In vakjargon spreekt men in zo'n geval
van een pretboerderij.
Moeilijker ligt de grens tussen de
inkomensbron en inkomensbesteding bij
een langzaam afbrokkelende activiteit.
Een voorbeeld hiervan vinden we in het
HR-arrest van 22 maart 1972. Het betrof
een vitale grijsaard van 76 jaar.
Jarenlang had de man - en niet zonder
succes - een technisch bureau geleid dat
zich toelegde op beveiligingsinstallaties,
brandblusapparaten, reddingsmateriaal en
dergelijke. Hij was dan ook in goede
doen.
Met het klimmen der jaren schrompelde
zijn bedrijvigheid in. Nieuwe orders legde
hij naast zich neer; personeel hield hij er
niet meer op na; zijn voorraad smolt ieder
jaar verder weg; hij beperkte zich tot het
controleren en zonodig repareren van
voorheen geleverde apparatuur. De
ontvangsten gedurende de laatste zes
jaren kwamen nauwelijks boven de
500,-; zijn uitgaven - in hoofdzaak
bestaande uit auto- en kantoorkosten -
overtroffen deze ontvangsten met ruim
5000,- per jaar. Dit jaarlijks verlies
bracht hij in mindering op zijn overig
inkomen.
Op een gegeven moment werd de
inspecteur het beu en weigerde nog langer
rekening te houden met deze negatieve
post. Redelijkerwijze - aldus luidde zijn
uitspraak - is van uw technisch bureau
geen positieve opbrengst meer te
verwachten.

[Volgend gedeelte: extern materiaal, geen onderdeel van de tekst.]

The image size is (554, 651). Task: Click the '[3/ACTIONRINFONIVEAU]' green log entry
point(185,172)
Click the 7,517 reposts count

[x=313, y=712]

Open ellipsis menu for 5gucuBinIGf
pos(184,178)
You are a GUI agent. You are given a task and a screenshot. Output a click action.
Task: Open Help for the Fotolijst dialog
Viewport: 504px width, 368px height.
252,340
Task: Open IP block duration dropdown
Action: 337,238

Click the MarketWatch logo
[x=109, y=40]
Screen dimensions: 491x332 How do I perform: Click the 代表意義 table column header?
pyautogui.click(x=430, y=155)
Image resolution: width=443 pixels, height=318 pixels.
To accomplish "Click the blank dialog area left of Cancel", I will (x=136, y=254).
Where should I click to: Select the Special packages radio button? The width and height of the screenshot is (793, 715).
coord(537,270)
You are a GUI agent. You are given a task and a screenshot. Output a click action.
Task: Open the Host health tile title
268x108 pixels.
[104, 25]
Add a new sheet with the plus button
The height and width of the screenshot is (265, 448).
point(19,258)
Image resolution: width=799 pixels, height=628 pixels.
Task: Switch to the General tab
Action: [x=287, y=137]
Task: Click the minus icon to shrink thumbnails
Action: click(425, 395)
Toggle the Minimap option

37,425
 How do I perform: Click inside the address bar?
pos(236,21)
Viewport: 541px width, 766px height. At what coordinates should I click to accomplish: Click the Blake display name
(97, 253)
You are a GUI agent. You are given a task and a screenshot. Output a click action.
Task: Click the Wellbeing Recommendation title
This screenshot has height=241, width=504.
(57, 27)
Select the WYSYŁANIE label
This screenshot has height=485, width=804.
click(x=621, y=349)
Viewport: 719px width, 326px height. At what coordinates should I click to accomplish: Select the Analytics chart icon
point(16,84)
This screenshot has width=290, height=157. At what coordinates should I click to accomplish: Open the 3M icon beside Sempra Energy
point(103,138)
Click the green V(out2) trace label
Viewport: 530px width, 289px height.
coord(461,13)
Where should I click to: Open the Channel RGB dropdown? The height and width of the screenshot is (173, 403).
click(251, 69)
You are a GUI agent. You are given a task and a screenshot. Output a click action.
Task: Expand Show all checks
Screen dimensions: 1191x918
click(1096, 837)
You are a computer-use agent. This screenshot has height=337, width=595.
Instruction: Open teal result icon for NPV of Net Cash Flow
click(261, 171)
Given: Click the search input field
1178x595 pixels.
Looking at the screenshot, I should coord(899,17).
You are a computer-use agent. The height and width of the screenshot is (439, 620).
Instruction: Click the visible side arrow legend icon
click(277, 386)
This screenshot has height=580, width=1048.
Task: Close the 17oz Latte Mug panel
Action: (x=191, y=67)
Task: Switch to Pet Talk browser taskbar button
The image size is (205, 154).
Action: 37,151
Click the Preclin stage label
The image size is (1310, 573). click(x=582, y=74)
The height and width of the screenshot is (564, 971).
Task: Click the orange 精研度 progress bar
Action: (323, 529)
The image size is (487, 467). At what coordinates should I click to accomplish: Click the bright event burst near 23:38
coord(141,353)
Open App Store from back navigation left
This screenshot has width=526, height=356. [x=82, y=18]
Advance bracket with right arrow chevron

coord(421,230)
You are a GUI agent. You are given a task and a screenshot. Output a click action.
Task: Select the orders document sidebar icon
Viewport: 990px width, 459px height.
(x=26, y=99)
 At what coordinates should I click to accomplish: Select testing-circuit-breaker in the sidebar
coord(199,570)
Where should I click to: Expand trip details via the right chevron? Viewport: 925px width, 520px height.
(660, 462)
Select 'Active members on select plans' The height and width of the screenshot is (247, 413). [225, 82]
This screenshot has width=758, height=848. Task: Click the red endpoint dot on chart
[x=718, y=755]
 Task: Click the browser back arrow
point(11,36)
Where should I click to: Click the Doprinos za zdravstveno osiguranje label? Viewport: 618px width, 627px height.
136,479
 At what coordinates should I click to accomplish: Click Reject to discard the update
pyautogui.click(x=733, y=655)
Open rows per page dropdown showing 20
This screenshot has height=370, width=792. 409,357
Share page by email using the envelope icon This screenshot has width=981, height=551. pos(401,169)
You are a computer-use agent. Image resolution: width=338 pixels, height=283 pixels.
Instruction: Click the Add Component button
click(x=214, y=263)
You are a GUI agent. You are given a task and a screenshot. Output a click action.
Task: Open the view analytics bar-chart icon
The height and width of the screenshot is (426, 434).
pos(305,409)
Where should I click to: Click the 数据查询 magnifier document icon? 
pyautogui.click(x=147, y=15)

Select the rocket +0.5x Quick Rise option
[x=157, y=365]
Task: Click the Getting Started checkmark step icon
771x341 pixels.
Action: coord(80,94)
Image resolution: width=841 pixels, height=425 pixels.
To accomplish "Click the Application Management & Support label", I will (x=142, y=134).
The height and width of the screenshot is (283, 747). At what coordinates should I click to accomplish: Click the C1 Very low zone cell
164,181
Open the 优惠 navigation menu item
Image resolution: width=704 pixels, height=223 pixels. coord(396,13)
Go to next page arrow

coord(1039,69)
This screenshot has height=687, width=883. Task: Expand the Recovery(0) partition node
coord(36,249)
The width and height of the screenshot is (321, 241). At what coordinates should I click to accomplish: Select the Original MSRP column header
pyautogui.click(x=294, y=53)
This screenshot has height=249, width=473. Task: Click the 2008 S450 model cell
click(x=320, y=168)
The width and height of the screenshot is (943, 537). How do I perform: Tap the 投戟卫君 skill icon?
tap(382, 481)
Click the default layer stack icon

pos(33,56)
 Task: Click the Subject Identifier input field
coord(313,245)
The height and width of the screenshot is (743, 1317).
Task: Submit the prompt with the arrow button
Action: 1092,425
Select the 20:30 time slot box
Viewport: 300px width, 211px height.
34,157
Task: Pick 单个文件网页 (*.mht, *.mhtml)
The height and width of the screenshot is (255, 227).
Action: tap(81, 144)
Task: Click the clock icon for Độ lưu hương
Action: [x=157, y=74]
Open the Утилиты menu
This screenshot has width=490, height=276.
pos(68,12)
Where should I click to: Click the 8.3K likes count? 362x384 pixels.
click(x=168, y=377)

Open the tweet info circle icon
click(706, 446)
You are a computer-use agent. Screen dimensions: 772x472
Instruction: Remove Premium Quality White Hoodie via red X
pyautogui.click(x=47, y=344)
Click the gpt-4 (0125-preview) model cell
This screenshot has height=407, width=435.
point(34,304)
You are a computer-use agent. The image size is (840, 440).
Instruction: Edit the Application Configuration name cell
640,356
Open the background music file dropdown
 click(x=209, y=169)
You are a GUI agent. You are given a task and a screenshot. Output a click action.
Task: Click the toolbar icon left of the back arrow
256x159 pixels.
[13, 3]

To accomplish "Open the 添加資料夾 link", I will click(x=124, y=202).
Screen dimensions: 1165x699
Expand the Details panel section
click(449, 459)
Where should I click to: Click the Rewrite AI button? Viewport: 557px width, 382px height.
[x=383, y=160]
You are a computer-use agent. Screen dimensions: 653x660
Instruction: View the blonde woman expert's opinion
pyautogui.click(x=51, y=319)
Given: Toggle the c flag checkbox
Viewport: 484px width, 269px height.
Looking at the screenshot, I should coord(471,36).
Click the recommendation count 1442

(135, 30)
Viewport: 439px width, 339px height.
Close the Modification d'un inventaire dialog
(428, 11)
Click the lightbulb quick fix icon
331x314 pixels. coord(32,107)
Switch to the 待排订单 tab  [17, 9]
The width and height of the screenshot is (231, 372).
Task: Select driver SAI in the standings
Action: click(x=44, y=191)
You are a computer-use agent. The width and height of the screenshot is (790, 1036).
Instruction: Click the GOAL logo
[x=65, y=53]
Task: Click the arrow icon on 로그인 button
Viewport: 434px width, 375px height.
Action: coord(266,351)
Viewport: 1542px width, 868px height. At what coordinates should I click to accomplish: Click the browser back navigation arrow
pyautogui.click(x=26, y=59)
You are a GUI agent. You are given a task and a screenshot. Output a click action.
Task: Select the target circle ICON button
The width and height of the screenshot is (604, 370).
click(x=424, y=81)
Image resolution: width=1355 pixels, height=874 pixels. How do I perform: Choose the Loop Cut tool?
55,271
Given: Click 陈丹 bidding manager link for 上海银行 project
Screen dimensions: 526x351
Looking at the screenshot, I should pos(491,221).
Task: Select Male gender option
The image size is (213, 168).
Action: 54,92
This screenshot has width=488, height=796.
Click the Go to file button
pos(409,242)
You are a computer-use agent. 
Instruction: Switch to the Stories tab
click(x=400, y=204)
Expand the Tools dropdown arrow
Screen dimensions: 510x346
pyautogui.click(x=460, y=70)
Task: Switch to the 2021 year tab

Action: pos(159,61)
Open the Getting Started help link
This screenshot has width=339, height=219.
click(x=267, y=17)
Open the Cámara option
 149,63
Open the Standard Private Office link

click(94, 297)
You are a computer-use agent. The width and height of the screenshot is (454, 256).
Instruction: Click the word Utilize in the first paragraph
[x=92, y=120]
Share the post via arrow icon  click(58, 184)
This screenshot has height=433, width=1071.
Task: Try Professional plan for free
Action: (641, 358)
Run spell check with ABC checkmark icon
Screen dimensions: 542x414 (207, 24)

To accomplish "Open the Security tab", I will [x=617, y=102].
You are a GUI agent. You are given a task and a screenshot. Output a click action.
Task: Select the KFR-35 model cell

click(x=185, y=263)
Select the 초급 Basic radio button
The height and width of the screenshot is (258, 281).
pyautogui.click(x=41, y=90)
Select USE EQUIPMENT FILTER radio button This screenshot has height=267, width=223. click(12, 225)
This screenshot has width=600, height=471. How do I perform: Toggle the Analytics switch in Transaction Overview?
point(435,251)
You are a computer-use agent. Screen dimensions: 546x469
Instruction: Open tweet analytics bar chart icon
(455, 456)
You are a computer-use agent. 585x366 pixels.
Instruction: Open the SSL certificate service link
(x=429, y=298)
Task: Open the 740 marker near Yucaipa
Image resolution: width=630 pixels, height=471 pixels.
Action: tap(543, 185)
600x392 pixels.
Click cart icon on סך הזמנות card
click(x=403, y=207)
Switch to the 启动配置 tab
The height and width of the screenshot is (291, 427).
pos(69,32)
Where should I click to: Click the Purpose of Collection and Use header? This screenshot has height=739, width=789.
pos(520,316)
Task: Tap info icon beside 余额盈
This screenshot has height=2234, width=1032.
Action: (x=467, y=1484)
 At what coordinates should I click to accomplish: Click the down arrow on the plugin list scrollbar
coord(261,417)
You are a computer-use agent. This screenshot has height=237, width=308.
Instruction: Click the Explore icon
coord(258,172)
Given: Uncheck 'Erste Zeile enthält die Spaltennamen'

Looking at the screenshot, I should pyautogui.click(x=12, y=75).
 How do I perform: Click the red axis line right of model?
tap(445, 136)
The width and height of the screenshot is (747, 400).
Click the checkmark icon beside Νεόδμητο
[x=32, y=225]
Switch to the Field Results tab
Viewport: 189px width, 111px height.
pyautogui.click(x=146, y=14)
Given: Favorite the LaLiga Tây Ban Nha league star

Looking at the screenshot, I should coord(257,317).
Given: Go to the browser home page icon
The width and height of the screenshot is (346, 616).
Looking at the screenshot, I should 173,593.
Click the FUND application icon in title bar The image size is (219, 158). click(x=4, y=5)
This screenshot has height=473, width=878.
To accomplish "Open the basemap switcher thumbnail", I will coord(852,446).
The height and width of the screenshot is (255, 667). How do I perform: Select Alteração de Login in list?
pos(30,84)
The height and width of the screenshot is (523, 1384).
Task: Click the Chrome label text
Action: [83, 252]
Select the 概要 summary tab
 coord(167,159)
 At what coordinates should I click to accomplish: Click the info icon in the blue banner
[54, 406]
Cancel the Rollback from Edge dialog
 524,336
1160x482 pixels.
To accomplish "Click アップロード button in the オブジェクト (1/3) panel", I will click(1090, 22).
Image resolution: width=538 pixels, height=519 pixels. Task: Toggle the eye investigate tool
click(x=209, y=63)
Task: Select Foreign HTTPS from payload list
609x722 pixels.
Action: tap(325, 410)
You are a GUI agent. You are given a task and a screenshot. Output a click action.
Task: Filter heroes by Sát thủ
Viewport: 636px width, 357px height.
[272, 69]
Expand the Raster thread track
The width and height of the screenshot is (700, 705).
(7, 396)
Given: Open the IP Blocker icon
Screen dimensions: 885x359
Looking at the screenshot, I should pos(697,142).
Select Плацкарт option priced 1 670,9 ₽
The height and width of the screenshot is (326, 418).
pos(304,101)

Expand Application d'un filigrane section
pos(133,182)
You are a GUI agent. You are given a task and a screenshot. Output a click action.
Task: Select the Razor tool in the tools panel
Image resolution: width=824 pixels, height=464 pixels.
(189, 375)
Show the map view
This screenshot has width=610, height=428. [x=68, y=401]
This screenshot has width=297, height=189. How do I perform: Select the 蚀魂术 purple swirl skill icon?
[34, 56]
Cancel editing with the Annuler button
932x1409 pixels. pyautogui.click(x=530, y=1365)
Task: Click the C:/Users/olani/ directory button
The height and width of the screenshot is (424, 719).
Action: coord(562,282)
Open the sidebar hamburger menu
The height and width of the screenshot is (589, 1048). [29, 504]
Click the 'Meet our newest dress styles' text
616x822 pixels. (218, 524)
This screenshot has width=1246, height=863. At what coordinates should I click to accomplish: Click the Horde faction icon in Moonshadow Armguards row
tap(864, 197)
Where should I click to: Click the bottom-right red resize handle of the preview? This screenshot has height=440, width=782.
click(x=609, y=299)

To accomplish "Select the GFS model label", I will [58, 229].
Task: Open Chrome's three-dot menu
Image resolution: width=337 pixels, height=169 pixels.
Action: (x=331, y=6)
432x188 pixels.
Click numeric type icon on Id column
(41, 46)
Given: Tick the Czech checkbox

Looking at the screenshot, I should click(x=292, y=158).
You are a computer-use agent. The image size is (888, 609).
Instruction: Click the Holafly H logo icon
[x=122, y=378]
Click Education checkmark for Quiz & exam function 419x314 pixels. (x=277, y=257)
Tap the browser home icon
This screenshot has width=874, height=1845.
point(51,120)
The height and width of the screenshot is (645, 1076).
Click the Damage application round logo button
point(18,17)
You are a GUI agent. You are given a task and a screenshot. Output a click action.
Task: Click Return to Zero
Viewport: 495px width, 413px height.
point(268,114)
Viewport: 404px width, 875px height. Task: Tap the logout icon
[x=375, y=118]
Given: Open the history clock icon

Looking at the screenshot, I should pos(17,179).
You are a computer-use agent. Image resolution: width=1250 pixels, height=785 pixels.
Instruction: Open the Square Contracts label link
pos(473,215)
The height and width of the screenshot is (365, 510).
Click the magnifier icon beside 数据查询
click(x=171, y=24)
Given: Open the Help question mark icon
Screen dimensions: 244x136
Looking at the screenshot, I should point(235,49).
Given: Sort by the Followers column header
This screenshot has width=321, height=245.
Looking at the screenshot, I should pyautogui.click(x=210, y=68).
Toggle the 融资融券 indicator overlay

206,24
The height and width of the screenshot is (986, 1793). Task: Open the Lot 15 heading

En als schrale troost voegde
hij hieraan toe, dat, mocht zulks
toevalligerwijze toch eens gebeuren, hij
consequent zou zijn door deze bate
onbelast te laten.
Het zal u gezien het klassieke voorbeeld
van de pretboerderij niet verbazen dat én
Hof én Hoge Raad de inspecteur in het
gelijk stelden. Laat deze overigens
sympathieke oude heer zich getroost
weten met de gedachte dat hij vele jaren
lang op kosten van de fiscus zich op zijn
„pretboerderij" heeft kunnen uitleven.